- [PROBLEM DESCRIPTION] Look through the entries below and extract exactly the lines from the one containing "How do I perform: Disable" through the one containing "Task: Click the Clear", ends included.

- [DATA PROVIDED]
+++

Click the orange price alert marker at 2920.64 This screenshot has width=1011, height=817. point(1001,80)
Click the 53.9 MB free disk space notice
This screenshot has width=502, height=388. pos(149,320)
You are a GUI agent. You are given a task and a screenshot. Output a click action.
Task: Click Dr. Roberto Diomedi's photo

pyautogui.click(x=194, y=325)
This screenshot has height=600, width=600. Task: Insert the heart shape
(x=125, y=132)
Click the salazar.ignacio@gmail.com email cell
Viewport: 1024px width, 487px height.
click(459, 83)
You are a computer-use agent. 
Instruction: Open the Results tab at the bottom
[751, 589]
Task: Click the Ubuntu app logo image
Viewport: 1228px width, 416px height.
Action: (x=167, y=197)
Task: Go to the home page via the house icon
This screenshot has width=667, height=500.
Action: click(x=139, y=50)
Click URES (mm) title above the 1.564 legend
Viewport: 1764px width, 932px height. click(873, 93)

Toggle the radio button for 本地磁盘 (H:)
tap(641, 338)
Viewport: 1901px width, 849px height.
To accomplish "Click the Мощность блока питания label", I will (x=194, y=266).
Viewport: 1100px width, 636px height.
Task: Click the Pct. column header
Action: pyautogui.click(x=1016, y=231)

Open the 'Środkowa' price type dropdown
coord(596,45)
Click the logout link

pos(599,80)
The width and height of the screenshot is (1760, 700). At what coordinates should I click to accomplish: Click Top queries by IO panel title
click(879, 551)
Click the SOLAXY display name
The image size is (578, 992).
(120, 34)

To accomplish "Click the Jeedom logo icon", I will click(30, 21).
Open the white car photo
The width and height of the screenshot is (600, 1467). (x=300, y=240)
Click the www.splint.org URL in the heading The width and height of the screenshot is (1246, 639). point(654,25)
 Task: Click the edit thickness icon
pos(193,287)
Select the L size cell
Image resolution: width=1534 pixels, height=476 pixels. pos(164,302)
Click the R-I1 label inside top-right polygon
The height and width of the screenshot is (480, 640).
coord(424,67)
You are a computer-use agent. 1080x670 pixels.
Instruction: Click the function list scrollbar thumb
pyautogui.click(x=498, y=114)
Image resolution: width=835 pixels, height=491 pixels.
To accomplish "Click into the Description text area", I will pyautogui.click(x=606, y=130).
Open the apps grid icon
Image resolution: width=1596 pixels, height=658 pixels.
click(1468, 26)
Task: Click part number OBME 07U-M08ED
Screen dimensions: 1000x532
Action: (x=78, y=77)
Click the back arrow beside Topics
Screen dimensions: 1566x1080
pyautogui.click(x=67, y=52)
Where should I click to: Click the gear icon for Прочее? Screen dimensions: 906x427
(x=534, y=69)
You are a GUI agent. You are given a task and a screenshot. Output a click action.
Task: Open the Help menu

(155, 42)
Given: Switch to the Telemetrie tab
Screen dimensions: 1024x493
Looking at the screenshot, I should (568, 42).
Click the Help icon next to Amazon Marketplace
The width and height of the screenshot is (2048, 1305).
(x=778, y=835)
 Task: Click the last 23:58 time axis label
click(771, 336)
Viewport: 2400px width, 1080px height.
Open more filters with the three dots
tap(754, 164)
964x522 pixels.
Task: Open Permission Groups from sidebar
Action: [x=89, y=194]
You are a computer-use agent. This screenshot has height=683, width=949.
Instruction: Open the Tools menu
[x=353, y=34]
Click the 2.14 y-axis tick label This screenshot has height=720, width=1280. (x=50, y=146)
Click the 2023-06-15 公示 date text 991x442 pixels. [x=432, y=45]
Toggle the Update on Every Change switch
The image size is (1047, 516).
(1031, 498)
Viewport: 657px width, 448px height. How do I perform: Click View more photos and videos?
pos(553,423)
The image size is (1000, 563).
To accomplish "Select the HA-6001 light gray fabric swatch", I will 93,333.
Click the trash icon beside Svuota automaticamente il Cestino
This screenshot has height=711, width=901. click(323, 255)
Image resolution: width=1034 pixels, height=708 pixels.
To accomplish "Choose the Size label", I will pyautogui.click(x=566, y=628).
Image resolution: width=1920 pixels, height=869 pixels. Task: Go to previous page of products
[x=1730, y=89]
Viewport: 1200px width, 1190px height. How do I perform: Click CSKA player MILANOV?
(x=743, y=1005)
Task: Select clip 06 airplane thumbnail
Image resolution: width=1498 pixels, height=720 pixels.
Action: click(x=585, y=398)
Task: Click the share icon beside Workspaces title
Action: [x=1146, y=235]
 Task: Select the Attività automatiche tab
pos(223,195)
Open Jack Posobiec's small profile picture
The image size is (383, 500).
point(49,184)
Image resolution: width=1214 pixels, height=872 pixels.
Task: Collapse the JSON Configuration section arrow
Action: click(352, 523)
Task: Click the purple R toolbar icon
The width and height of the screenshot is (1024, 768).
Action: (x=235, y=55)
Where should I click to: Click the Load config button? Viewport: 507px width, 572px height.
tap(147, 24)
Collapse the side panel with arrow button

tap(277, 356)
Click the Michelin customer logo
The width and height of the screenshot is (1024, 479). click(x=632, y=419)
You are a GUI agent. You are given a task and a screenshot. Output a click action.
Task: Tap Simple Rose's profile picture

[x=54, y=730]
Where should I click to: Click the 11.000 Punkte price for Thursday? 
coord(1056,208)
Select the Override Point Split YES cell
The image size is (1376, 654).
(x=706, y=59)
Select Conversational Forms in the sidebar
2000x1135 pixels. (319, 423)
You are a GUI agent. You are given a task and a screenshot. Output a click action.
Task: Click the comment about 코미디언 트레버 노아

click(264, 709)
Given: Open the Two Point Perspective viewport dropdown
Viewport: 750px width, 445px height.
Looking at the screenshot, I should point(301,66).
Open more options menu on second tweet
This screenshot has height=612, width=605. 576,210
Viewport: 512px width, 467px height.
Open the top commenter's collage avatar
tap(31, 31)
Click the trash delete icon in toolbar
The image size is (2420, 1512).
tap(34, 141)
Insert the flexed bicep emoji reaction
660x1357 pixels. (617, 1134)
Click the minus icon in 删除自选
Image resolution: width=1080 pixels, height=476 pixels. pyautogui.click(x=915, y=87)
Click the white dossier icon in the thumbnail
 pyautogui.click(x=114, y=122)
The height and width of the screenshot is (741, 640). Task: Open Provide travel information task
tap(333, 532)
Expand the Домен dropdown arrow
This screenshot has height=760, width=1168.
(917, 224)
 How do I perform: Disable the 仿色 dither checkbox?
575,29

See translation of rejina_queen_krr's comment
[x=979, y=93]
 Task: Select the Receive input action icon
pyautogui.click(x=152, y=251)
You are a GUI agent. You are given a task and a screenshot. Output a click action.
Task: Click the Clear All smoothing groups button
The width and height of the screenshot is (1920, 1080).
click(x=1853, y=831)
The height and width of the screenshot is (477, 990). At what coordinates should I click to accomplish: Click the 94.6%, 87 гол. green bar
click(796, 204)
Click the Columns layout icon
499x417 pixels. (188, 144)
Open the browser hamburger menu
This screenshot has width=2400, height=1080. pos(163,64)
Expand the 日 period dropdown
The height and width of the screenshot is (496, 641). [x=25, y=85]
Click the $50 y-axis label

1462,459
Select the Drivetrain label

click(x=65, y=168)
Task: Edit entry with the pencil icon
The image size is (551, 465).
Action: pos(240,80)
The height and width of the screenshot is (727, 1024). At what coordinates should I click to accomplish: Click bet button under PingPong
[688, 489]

+++

- [RESULT OF THE EXERCISE]
 How do I perform: Disable the 仿色 dither checkbox?
575,29

See translation of rejina_queen_krr's comment
[x=979, y=93]
 Task: Select the Receive input action icon
pyautogui.click(x=152, y=251)
You are a GUI agent. You are given a task and a screenshot. Output a click action.
Task: Click the Clear All smoothing groups button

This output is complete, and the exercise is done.